The same can be said about investments. Are there any changes that we can make to make life easier?

In my latest paper, “Enhance your returns through effective implementation”, I list seven scenarios that you may face:

  1. A sudden event leaves you needing to replace a manager but you do not yet have a replacement manager available
  2. You have decided to change your strategic asset allocation but have not decided on the underlying manager appointments yet
  3. You hold some cash but do not have cash in the benchmark
  4. Your scheme’s asset allocation is drifting from its SAA due to market movements
  5. You are not sure if you are getting best execution on your trades
  6. Following headlines of inappropriate FX charging practices you want to be assured that you are achieving best execution on your FX too
  7. You believe that capital markets will provide positive returns, but are worried that they are about to fall sharply

For each, I outline how a greater focus on implementation has enabled our clients reduce unnecessary costs and unrewarded risks, helping them to capture some of the most reliable and easiest sources of investment return. Examples of how our clients have dealt with some of these issues include:

  • Using derivatives to gain exposures to their desired asset allocations immediately, then unwinding these positions when the physical assets are moved between managers. This approach reduces scheme-level risk immediately, provides clients with the flexibility to maintain their desired exposure while accommodating changes (such as manager downgrades) and is cost-effective. This case study provides more detail.
  • Employing derivatives to gain exposure to capital markets, such as equities or bonds, have helped our clients boost their long-term performance. For example, one of our clients generated £8.41 million over 2014 by adopting such a strategy. Of course, the client understands that in some market conditions the programme will make a loss – as they experienced over 2013 – but she believes that over the long term, this solution will add value. This case study provides more detail.
  • Rebalancing their portfolios back to their Strategic Asset Allocation (SAA) using derivatives. Employing derivatives enables them to implement the changes in exposure more swiftly and cheaply compared to using physical assets, and enables them to track their SAA more closely. Using such a service, in 2014 the trustees of a £1 billion client reduced the tracking error relative to their SAA by roughly 70% and saved £600K2 by using derivatives rather than trading physicals. This case study provides more detail.

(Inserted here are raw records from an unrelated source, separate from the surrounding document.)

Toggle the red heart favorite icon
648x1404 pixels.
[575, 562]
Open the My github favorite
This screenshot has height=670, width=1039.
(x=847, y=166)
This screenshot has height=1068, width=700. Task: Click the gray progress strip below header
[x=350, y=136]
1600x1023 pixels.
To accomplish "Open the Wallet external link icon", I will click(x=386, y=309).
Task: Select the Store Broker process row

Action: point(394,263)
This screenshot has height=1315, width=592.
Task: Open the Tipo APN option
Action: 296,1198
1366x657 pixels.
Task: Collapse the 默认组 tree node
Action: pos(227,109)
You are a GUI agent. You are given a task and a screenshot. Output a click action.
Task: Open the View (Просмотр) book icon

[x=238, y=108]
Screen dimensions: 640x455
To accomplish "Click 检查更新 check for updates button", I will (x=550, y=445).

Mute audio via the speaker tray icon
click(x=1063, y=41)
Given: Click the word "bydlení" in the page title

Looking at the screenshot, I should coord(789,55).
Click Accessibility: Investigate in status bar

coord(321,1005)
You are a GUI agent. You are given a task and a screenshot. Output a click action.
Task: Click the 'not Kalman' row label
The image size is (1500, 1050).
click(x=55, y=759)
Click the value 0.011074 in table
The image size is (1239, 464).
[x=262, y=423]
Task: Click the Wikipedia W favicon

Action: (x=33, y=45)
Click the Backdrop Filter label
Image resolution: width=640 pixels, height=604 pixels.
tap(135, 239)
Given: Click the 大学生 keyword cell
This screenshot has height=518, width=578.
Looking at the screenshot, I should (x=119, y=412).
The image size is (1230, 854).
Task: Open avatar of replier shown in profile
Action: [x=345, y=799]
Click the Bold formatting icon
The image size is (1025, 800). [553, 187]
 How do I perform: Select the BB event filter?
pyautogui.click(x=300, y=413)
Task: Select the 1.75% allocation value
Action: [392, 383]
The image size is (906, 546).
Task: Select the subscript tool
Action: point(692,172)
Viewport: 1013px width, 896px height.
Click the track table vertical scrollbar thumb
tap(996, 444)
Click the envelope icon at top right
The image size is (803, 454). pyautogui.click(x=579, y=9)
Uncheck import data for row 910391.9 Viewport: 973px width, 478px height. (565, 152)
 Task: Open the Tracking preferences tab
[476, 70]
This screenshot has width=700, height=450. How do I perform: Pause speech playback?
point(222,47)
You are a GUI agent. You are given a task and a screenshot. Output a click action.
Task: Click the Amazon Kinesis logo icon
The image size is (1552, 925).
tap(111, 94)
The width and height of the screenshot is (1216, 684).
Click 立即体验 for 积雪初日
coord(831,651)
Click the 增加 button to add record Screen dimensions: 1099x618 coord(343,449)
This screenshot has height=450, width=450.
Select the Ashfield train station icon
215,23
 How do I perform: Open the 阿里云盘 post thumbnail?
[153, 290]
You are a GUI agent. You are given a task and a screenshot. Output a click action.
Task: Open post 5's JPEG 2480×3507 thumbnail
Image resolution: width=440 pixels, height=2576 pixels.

Like the TV show Supernanny, this paper is not meant to be a holistic guide to answer all your problems. Some of the ideas may not be new (we started using the ‘naughty step’ well before Supernanny). But I hope that by sharing our experiences gained from having managed multi-asset portfolios for over 35 years, we may help spark some ideas that will help you do something differently (however small) and enhance what you do.

1This is approximately equivalent to €11.7m and US$12.8m using exchange rates as at 31 May 2015.
2This is approximately equivalent to €835K and US$916K using exchange rates as at 31 May 2015.